The records below must be transcribed exactly.
::: Input material :::
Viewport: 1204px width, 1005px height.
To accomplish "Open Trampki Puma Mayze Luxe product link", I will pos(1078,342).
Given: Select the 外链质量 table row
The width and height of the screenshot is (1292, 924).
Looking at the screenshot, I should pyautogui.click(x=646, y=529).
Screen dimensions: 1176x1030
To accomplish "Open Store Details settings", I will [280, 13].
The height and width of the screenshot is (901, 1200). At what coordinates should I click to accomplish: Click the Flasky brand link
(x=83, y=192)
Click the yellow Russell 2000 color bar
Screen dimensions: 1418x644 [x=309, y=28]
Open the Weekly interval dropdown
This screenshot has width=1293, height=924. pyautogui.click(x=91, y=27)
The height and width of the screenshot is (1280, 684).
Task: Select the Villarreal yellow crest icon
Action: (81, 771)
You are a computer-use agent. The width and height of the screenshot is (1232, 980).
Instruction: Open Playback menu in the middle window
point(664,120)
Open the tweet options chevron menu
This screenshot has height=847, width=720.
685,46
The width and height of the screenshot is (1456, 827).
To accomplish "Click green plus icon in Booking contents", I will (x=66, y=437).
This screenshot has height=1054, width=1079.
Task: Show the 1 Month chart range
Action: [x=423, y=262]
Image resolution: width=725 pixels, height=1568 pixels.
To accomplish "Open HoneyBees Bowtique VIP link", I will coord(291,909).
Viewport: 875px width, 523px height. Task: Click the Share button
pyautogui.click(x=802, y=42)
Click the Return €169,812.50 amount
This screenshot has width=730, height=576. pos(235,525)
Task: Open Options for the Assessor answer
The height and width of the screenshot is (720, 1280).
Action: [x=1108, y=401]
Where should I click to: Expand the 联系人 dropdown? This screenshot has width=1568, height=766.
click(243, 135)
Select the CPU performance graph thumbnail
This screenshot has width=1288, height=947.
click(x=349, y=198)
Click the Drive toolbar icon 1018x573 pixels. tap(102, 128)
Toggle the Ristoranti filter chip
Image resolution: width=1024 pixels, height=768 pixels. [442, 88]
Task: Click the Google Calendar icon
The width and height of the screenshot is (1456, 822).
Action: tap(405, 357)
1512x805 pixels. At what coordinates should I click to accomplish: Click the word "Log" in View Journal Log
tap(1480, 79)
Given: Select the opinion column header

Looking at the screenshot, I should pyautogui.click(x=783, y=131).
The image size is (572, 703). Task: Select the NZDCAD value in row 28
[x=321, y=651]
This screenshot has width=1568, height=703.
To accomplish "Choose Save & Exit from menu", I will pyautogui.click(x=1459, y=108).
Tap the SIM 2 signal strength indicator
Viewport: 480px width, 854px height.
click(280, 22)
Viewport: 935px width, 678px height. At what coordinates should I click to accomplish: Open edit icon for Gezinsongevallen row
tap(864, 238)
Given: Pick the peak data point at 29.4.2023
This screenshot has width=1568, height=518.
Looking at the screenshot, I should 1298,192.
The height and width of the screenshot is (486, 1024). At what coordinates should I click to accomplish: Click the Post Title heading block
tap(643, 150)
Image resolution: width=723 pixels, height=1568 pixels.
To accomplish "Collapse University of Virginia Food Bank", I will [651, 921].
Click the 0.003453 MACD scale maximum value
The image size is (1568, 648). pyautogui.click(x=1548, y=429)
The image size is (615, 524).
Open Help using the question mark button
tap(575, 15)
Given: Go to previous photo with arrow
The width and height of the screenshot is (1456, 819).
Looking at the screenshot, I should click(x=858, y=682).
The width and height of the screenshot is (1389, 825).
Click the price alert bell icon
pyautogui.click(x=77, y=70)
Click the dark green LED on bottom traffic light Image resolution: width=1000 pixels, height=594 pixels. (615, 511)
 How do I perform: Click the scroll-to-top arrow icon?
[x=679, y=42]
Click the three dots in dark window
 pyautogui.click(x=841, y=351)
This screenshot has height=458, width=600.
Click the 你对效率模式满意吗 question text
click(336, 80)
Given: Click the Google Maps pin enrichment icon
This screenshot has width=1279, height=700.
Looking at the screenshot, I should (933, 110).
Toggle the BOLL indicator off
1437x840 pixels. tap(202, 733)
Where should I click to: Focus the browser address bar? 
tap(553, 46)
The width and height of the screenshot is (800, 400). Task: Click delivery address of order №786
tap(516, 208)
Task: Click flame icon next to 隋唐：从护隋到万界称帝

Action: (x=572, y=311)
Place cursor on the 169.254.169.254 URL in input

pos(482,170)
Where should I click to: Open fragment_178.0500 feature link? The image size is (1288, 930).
:::
Response box.
Viewport: 1204px width, 1005px height.
To accomplish "Open Trampki Puma Mayze Luxe product link", I will pos(1078,342).
Given: Select the 外链质量 table row
The width and height of the screenshot is (1292, 924).
Looking at the screenshot, I should pyautogui.click(x=646, y=529).
Screen dimensions: 1176x1030
To accomplish "Open Store Details settings", I will [280, 13].
The height and width of the screenshot is (901, 1200). At what coordinates should I click to accomplish: Click the Flasky brand link
(x=83, y=192)
Click the yellow Russell 2000 color bar
Screen dimensions: 1418x644 [x=309, y=28]
Open the Weekly interval dropdown
This screenshot has width=1293, height=924. pyautogui.click(x=91, y=27)
The height and width of the screenshot is (1280, 684).
Task: Select the Villarreal yellow crest icon
Action: (81, 771)
You are a computer-use agent. The width and height of the screenshot is (1232, 980).
Instruction: Open Playback menu in the middle window
point(664,120)
Open the tweet options chevron menu
This screenshot has height=847, width=720.
685,46
The width and height of the screenshot is (1456, 827).
To accomplish "Click green plus icon in Booking contents", I will (x=66, y=437).
This screenshot has height=1054, width=1079.
Task: Show the 1 Month chart range
Action: [x=423, y=262]
Image resolution: width=725 pixels, height=1568 pixels.
To accomplish "Open HoneyBees Bowtique VIP link", I will coord(291,909).
Viewport: 875px width, 523px height. Task: Click the Share button
pyautogui.click(x=802, y=42)
Click the Return €169,812.50 amount
This screenshot has width=730, height=576. pos(235,525)
Task: Open Options for the Assessor answer
The height and width of the screenshot is (720, 1280).
Action: [x=1108, y=401]
Where should I click to: Expand the 联系人 dropdown? This screenshot has width=1568, height=766.
click(243, 135)
Select the CPU performance graph thumbnail
This screenshot has width=1288, height=947.
click(x=349, y=198)
Click the Drive toolbar icon 1018x573 pixels. tap(102, 128)
Toggle the Ristoranti filter chip
Image resolution: width=1024 pixels, height=768 pixels. [442, 88]
Task: Click the Google Calendar icon
The width and height of the screenshot is (1456, 822).
Action: tap(405, 357)
1512x805 pixels. At what coordinates should I click to accomplish: Click the word "Log" in View Journal Log
tap(1480, 79)
Given: Select the opinion column header

Looking at the screenshot, I should pyautogui.click(x=783, y=131).
The image size is (572, 703). Task: Select the NZDCAD value in row 28
[x=321, y=651]
This screenshot has width=1568, height=703.
To accomplish "Choose Save & Exit from menu", I will pyautogui.click(x=1459, y=108).
Tap the SIM 2 signal strength indicator
Viewport: 480px width, 854px height.
click(280, 22)
Viewport: 935px width, 678px height. At what coordinates should I click to accomplish: Open edit icon for Gezinsongevallen row
tap(864, 238)
Given: Pick the peak data point at 29.4.2023
This screenshot has width=1568, height=518.
Looking at the screenshot, I should 1298,192.
The height and width of the screenshot is (486, 1024). At what coordinates should I click to accomplish: Click the Post Title heading block
tap(643, 150)
Image resolution: width=723 pixels, height=1568 pixels.
To accomplish "Collapse University of Virginia Food Bank", I will [651, 921].
Click the 0.003453 MACD scale maximum value
The image size is (1568, 648). pyautogui.click(x=1548, y=429)
The image size is (615, 524).
Open Help using the question mark button
tap(575, 15)
Given: Go to previous photo with arrow
The width and height of the screenshot is (1456, 819).
Looking at the screenshot, I should click(x=858, y=682).
The width and height of the screenshot is (1389, 825).
Click the price alert bell icon
pyautogui.click(x=77, y=70)
Click the dark green LED on bottom traffic light Image resolution: width=1000 pixels, height=594 pixels. (615, 511)
 How do I perform: Click the scroll-to-top arrow icon?
[x=679, y=42]
Click the three dots in dark window
 pyautogui.click(x=841, y=351)
This screenshot has height=458, width=600.
Click the 你对效率模式满意吗 question text
click(336, 80)
Given: Click the Google Maps pin enrichment icon
This screenshot has width=1279, height=700.
Looking at the screenshot, I should (933, 110).
Toggle the BOLL indicator off
1437x840 pixels. tap(202, 733)
Where should I click to: Focus the browser address bar? 
tap(553, 46)
The width and height of the screenshot is (800, 400). Task: Click delivery address of order №786
tap(516, 208)
Task: Click flame icon next to 隋唐：从护隋到万界称帝

Action: (x=572, y=311)
Place cursor on the 169.254.169.254 URL in input

pos(482,170)
Where should I click to: Open fragment_178.0500 feature link? The image size is (1288, 930).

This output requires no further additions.